Cette
scène d'exposition remplit bien ses fonctions, puisque grâce à la
double énonciation, le spectateur connaît les éléments
indispensables pour suivre l'intrigue. Pour commencer, le cadre
spatio-temporel est donné dès le début de la scène, par Hippolyte
qui informe Théramène de son départ « de l’aimable
Trézène », ville antique du Péloponèse. On apprend par
ailleurs les liens familiaux et les fonctions sociales des
personnages : d'abord, Hippolyte étant le fils de Thésée, lui-même
« Roi » d'Athènes ; ensuite, Phèdre, sa « marâtre »,
donc épouse de Thésée, est désignée par la périphrase « fille
de Minos et de Pasiphae », ce qui souligne ses origines à la
fois divines et maudites : on se rappelle les amours monstrueuses de
sa mère avec un taureau. Enfin, Aricie est citée par Hippolyte,
comme faisant partie de la famille des « cruels Pallantides »,
famille ennemie du trône, et pourtant, Téramène semble
l'apprécier, comme en témoigne l'adjectif « aimable »

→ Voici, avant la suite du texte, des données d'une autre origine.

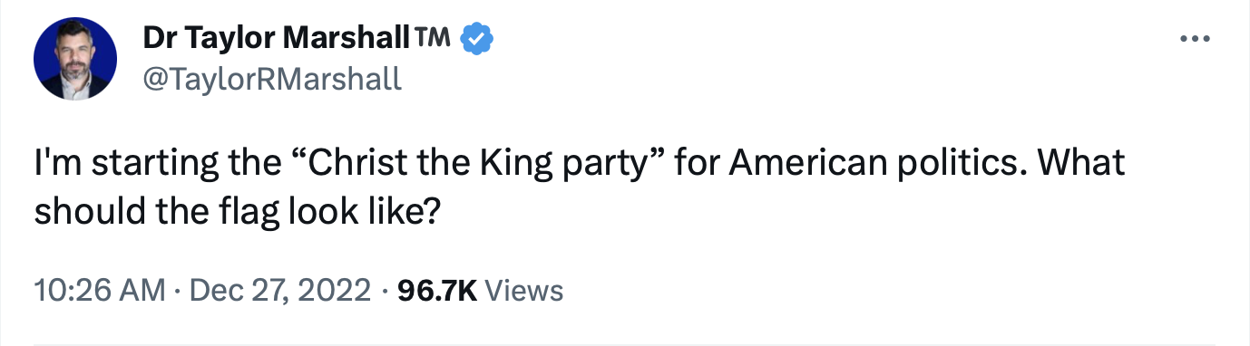Click the 96.7K view count

click(x=436, y=291)
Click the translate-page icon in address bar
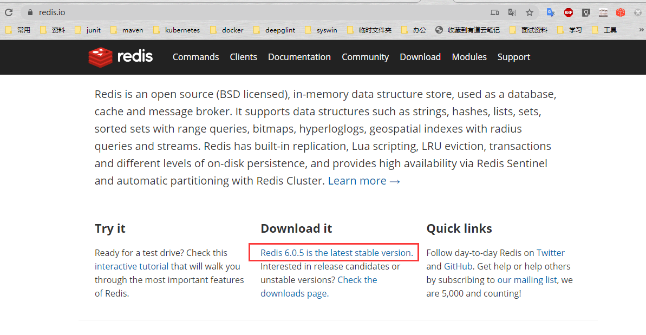646x335 pixels. 512,12
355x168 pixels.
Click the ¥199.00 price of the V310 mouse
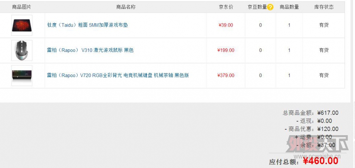click(x=226, y=50)
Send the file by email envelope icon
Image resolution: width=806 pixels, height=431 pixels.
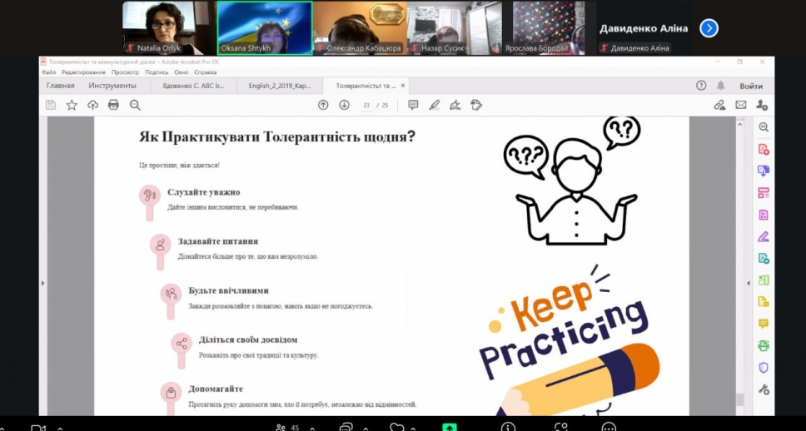point(741,105)
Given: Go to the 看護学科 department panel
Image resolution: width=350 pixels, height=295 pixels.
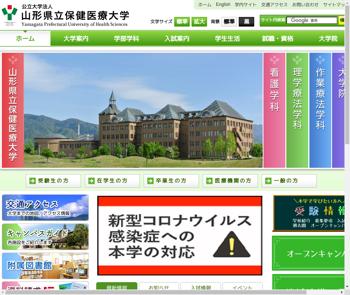Looking at the screenshot, I should coord(274,110).
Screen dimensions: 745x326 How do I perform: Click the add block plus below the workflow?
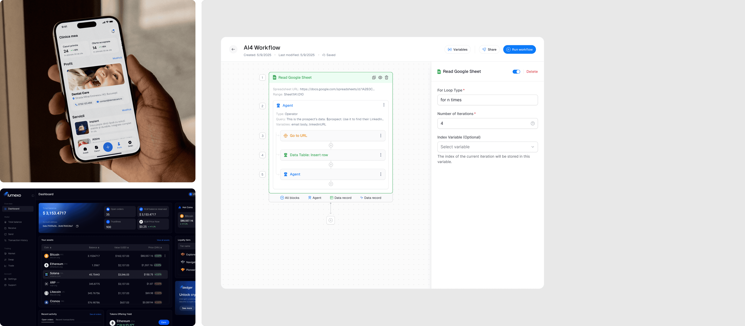point(331,220)
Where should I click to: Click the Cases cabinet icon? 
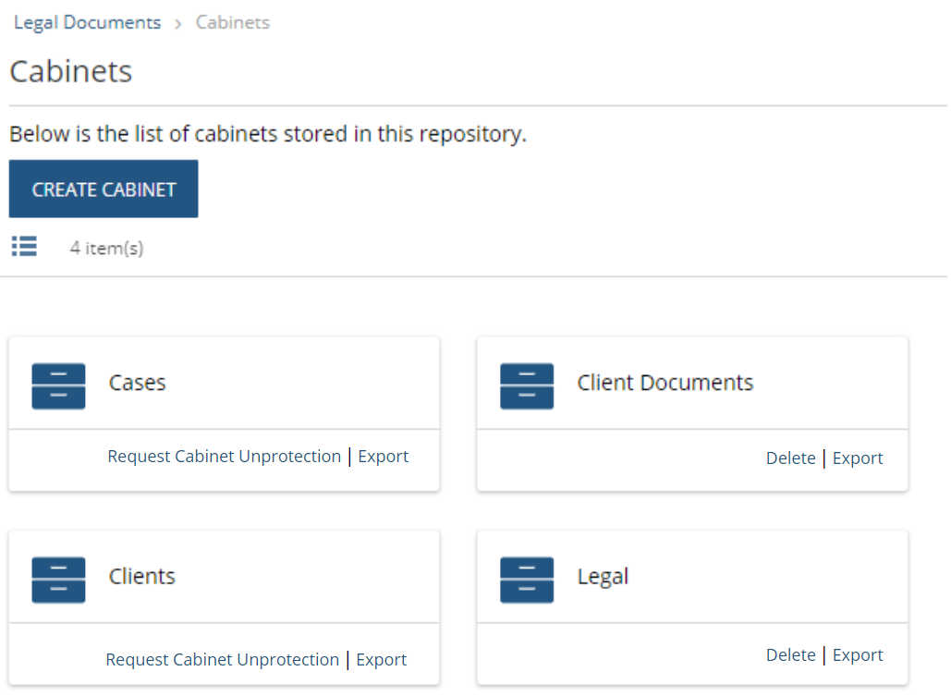pyautogui.click(x=58, y=385)
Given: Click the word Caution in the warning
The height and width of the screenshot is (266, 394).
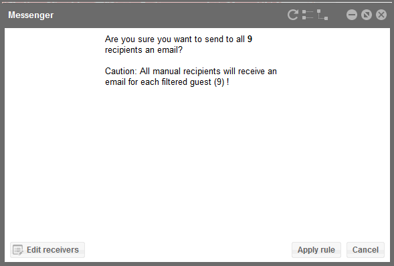Looking at the screenshot, I should click(119, 72).
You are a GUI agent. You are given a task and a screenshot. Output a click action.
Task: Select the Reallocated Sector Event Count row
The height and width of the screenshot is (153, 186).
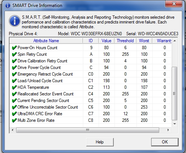[91, 94]
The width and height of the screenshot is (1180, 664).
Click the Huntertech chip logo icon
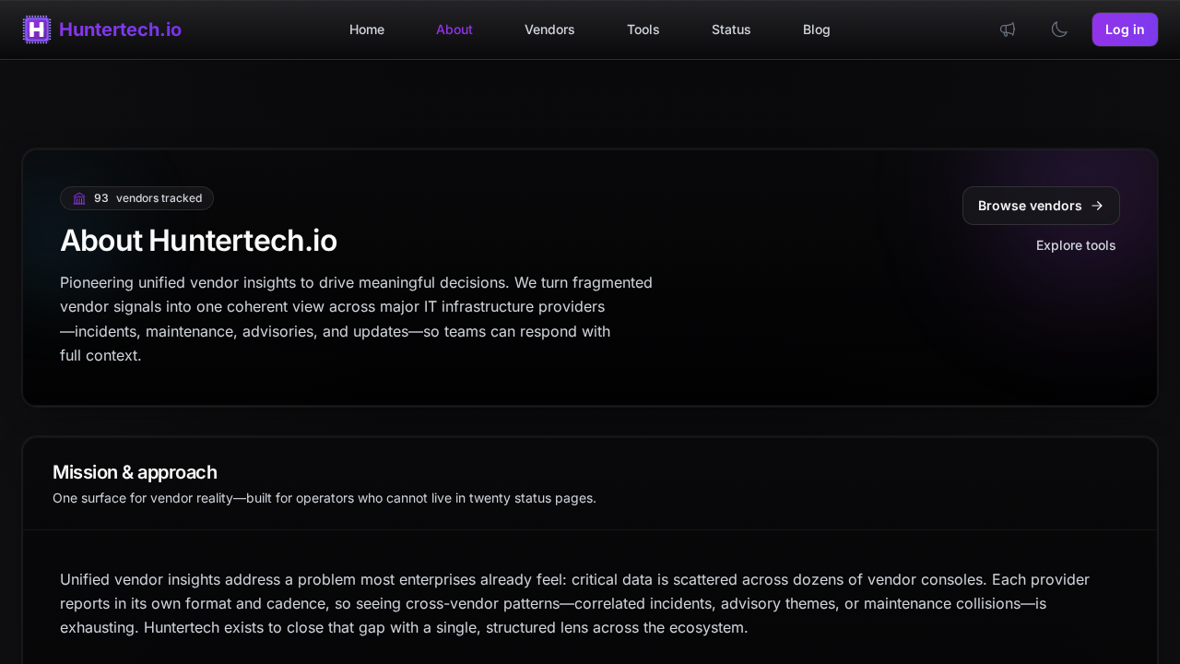point(37,30)
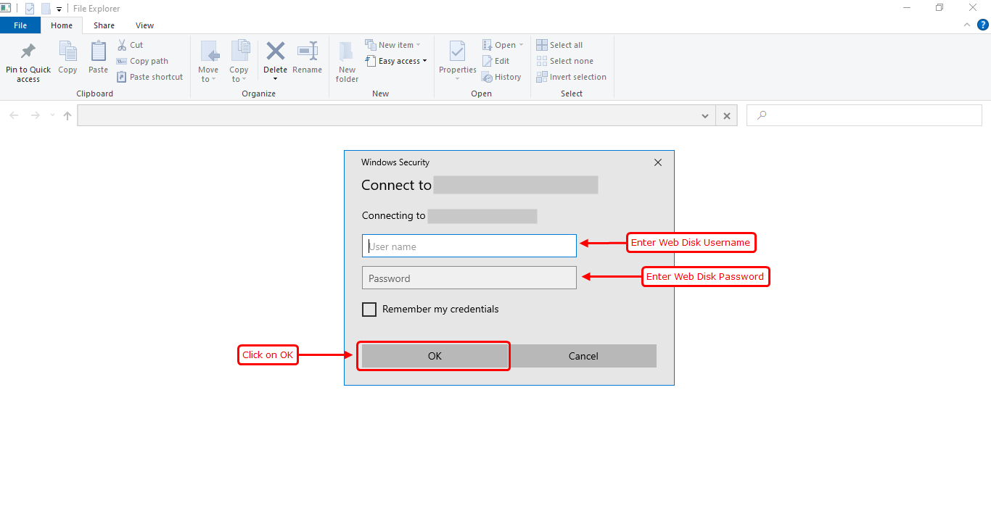Open Properties from the ribbon
The height and width of the screenshot is (527, 991).
pyautogui.click(x=457, y=52)
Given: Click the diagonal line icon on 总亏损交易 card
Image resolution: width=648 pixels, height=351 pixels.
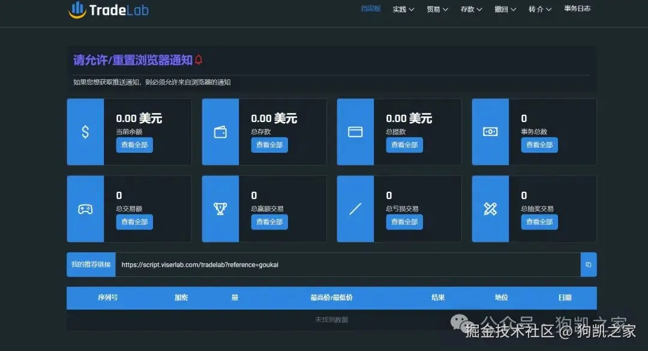Looking at the screenshot, I should pos(355,209).
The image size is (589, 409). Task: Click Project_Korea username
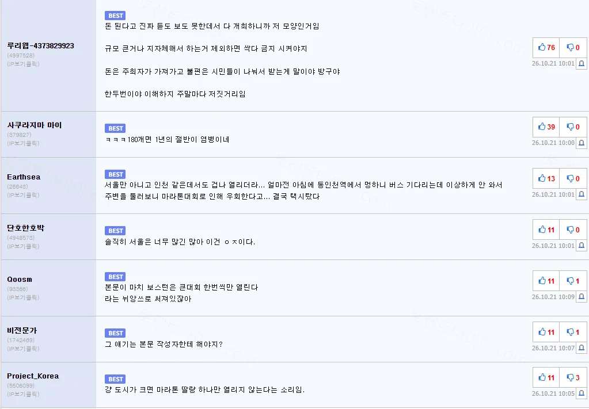tap(33, 376)
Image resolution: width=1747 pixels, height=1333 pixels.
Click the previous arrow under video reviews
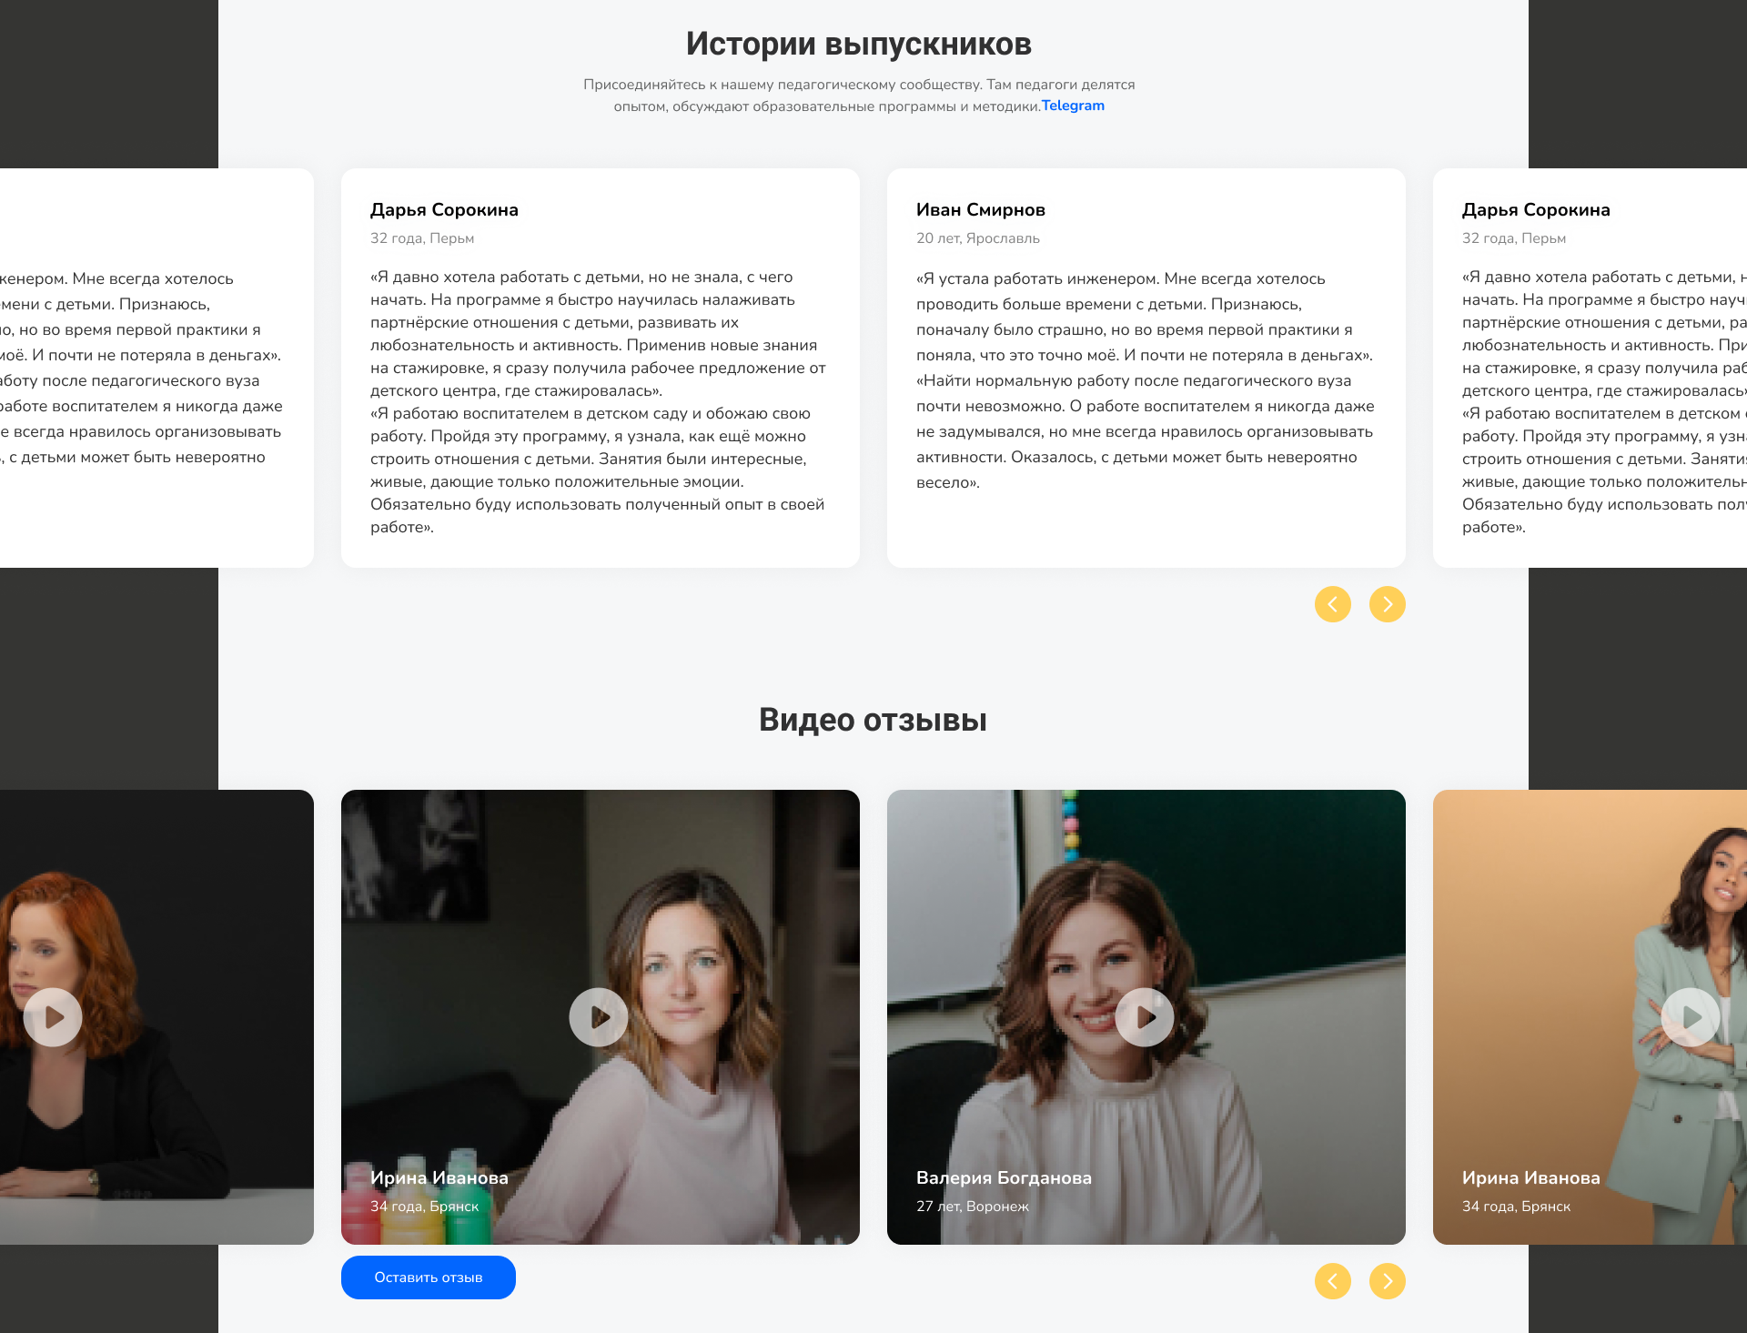tap(1332, 1281)
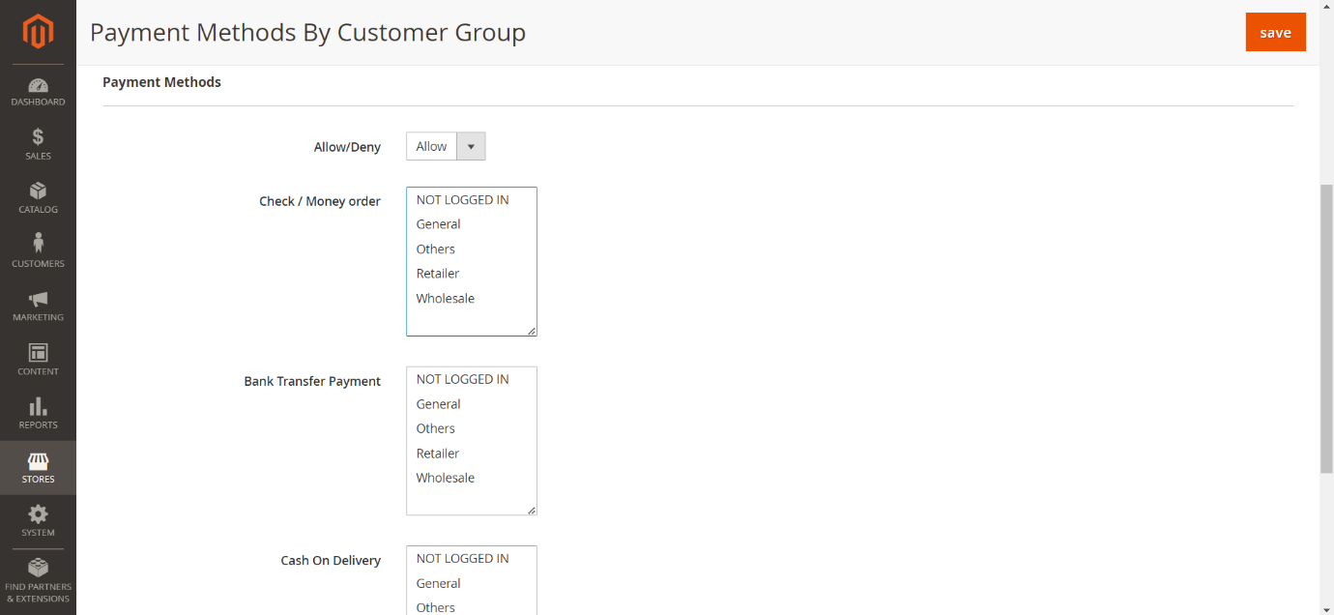Viewport: 1334px width, 615px height.
Task: Open the Catalog box icon
Action: [x=38, y=190]
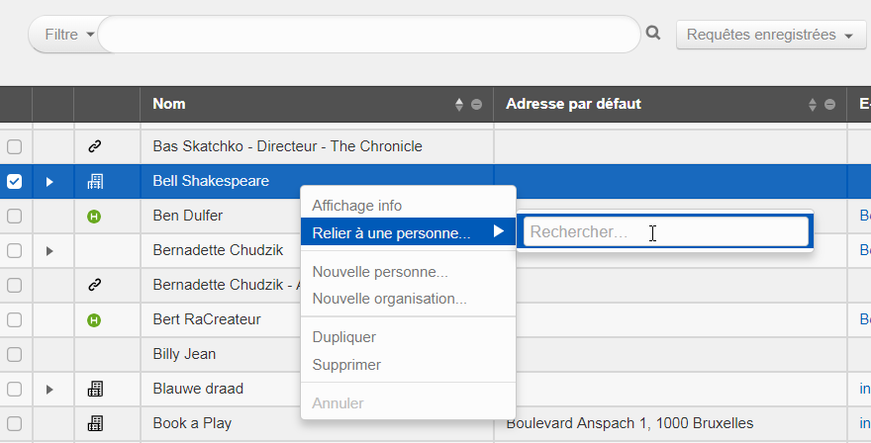Click the building icon for Blauwe draad

pos(95,389)

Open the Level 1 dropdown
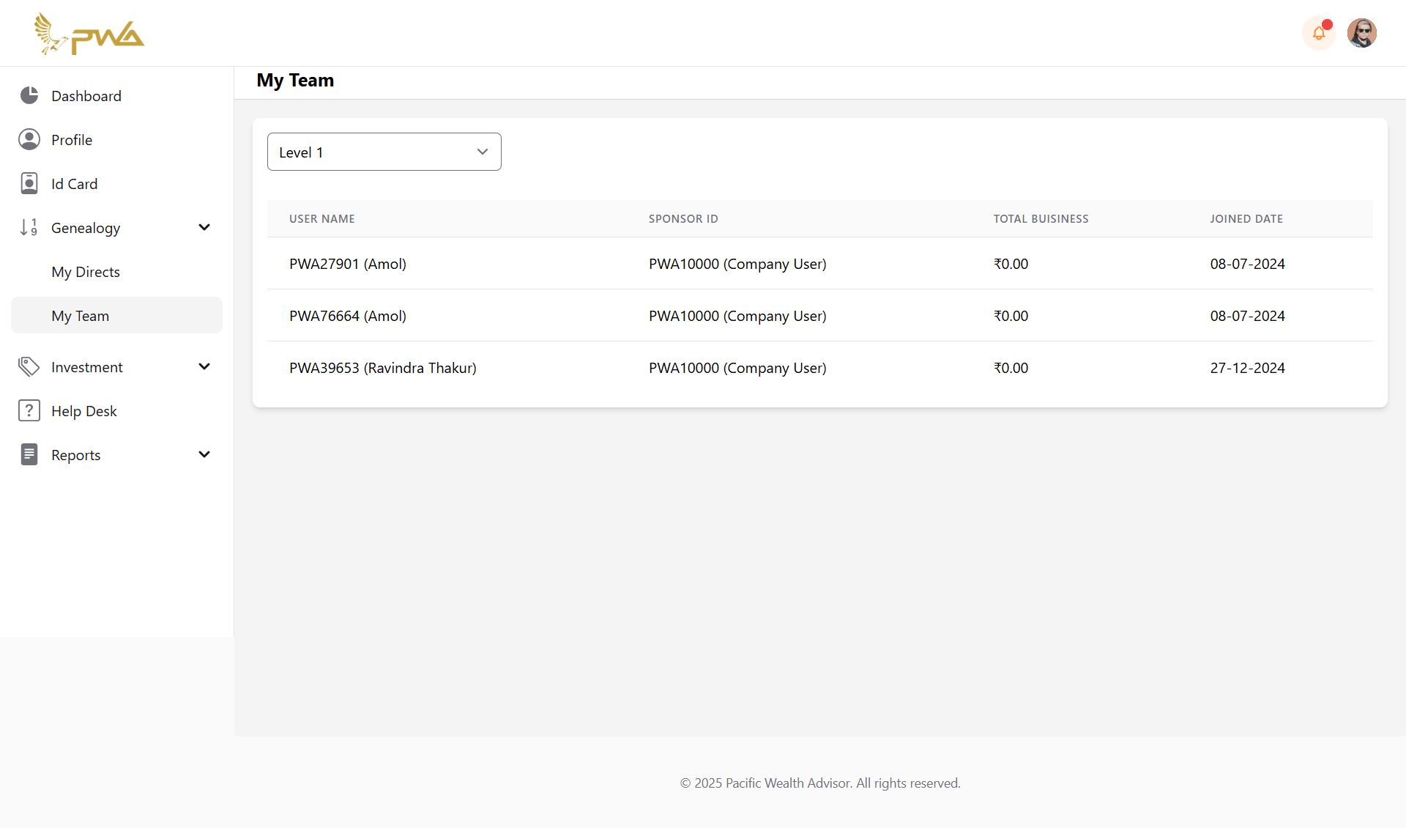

utilisé pour la qualifier. Le rappel de ces différentes relations
entre les protagonistes traduit également leur personnalité et leur
passé : Thésée est dépeint par Théramène comme un séducteur
invétéré, cachant « de nouvelles amours », alors
qu'Hippolyte prend la défense de son père, désigné comme « une
tête si chère », l'évoquant comme un homme droit, désormais
bien loin « de ses jeunes erreurs ». Phèdre, elle, est
présentée dans un portrait peu flatteur : le suffixe péjoratif
« âtre » du nom « marâtre », associé à
tout un lexique hostile marque un conflit ancien entre elle et
Hippolyte. La Reine y apparaît comme une femme remplie de « haine »
envers son beau-fils, l'ayant même exilé pour ne plus avoir à
supporter sa vue. Cependant, Théramène rappelle que cette femme,
« mourante », n'est plus que l'ombre d'elle même, elle
« cherche à mourir » pour des raisons « qu'elle
s'obstine à taire ». D'ailleurs, tout un champ lexical de la
mort, associé à celui de la divinité tisse le registre tragique :
« les dieux » et « la fatalité » sont liés
contre « le destin » des hommes. L'intérêt du
spectateur est donc éveillé et tous les fils de l'intrigue sont mis
en place : Pourquoi Phèdre attend-elle la mort ? Où est passé
Thésée, disparu « depuis plus de six mois » ?
Hippolyte, enfin, suggère dans une litote qu'il est amoureux de
l'inaccessible Aricie : cet amour pourra-t-il voir le jour ? Cette
scène d'exposition a donc enclenché tous les rouages de la
tragédie, elle a su délivrer les informations utiles pour avoir
envie d'en savoir plus sur les personnages, tout en esquissant les
grands thèmes de la pièce : amour, mort et fatalité.